天幕渐暗,我们也无法看到地面的舞者了。不过,你可以看到它们在天空中飞行了约莫有一小时之久。通常情况下,它们的表演只持续一小时。不过,在有月光的夜晚,它们会稍作休息后继续表演,一直持续到月光消失为止。黎明时分,整个表演会重演一遍。4月初,最后一次晨间表演在5点15分落幕。从现在起,表演时间每天提前两分钟,直到6月为止。一年之中的最后一次表演是在3点15分落幕。为什么它们在时间选择上会有如此大的差距?唉,我想,也许是因为浪漫也有疲倦的时候吧。它们黎明时分跳舞所需的光线只是日落开始跳舞时的五分之一。
不管我们多么专心致志地研究森林和草原上的成百上千种戏剧,我们依然不能完全领会主角们所表现出来的任何一种明显行为的意义。或许我们应该为此感到幸运。对于空中舞蹈的丘鹬,我们有一件事仍不清楚:丘鹬女士们在哪?她们扮演什么角色?我经常看到两只丘鹬同在的地面上发出“嘭嚓”声,有时候也会一起飞,但它们在天空中舞蹈时从不一同发出类似的声音。这第二只丘鹬是雌丘鹬,还是雄丘鹬的竞争对手呢?
林间的丘鹬
丘鹬是一种涉禽,常见于林下植物发达、落叶层较厚的阔叶林和混交林中,也见于林间沼泽、湿草地和林缘灌丛地带。
还有一件事情,我们也不清楚——这种“叽叽喳喳”声是它们的独特嗓音还是机械发声呢?我朋友比尔·费尼曾用网捕获一只正在发出“嘭嚓”声音的丘鹬,然后拔掉了它羽翼外部的羽毛,但是这只鸟儿还是会发出“嘭嚓”的声音,而且还会用颤音轻唱,只是再也没有发出吱吱喳喳的鸣叫声了。然而,就这一例实验实在难以得出什么有说服性的结论。

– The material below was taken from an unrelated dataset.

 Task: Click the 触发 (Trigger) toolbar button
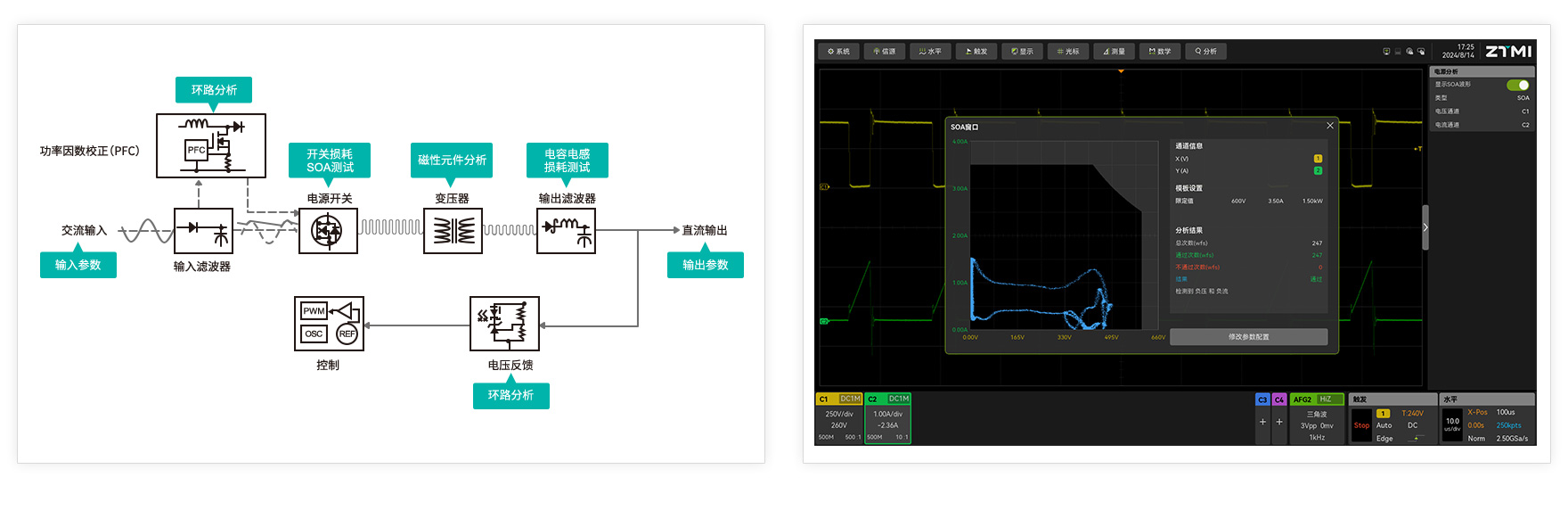click(976, 52)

还有一件事情,我们也还没弄明白。雄性丘鹬的空中飞舞会持续到筑巢的哪个阶段?我女儿有一次,看到一只丘鹬在离一个孵化过蛋壳的鸟巢大约20码距离的地方,发出“嘭嚓”的声音,难道那个鸟巢是它夫人的鸟巢吗?还是这个偷偷摸摸的家伙,早在我们发现它之前就犯了重婚罪?这些,以及其他许多我们仍不清楚的问题,在逐渐变暗的黄昏中依然保留着它们的神秘感。
这种空中飞舞的戏剧在成百上千个农场上空夜夜上演,而农场主们却叹息缺少娱乐活动。我们的农场主们有一种误区,他们认为消遣娱乐只能在剧院找到。他们生活在土地上,却不知安于土地。

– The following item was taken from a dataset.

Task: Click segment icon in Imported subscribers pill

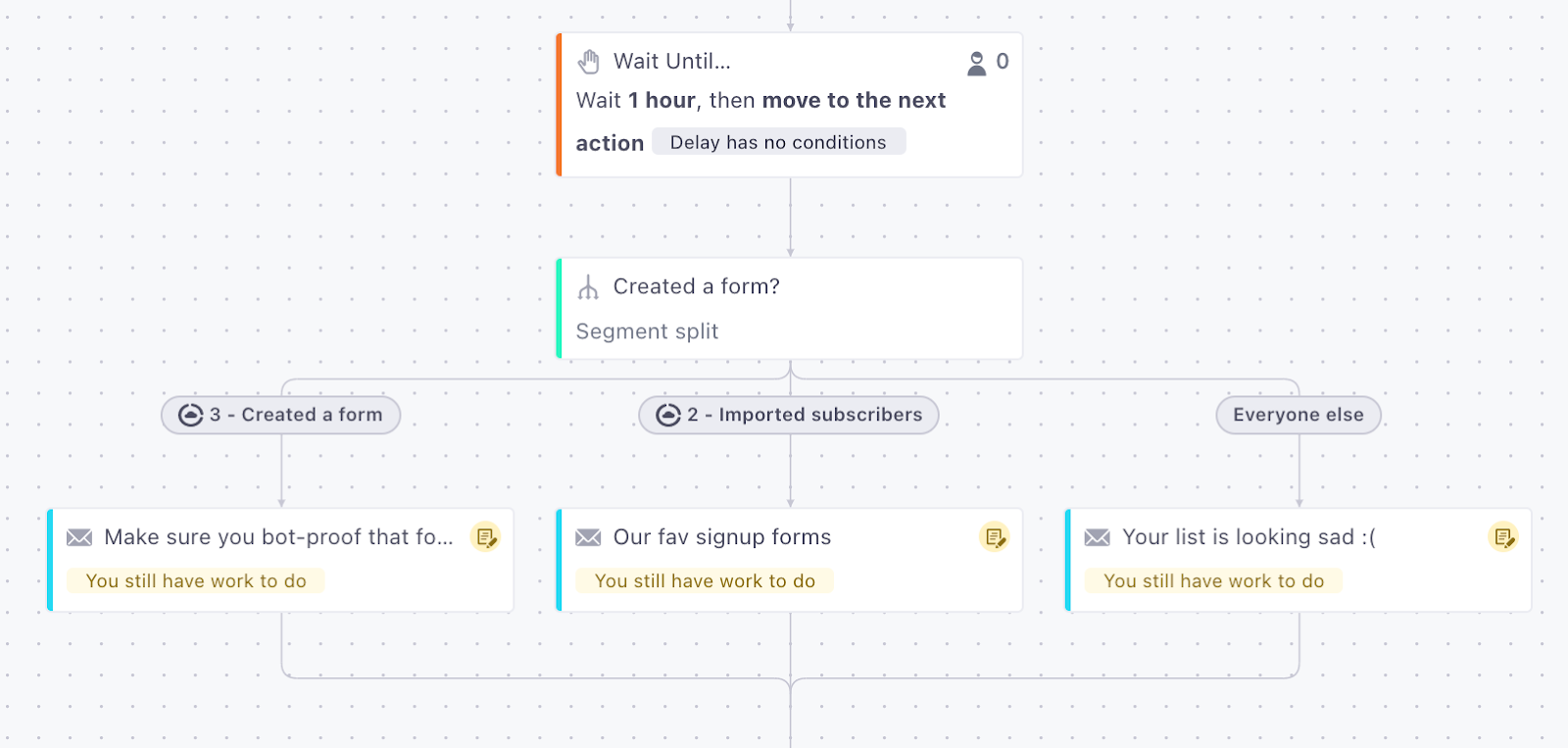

有人认为,鸟本来就是猎人的靶子,而被捕获的鸟就应该变成鸟肉,优雅地摆在吐司面包上。对于这些人来说,丘鹬是一个活生生的反例。没有人比我更乐意在10月去猎捕丘鹬,但自从观看了空中舞蹈后,我觉得自己只需要捕猎一两只就够了。我得避免这些来年4月夕阳当空时的舞者们的伤亡。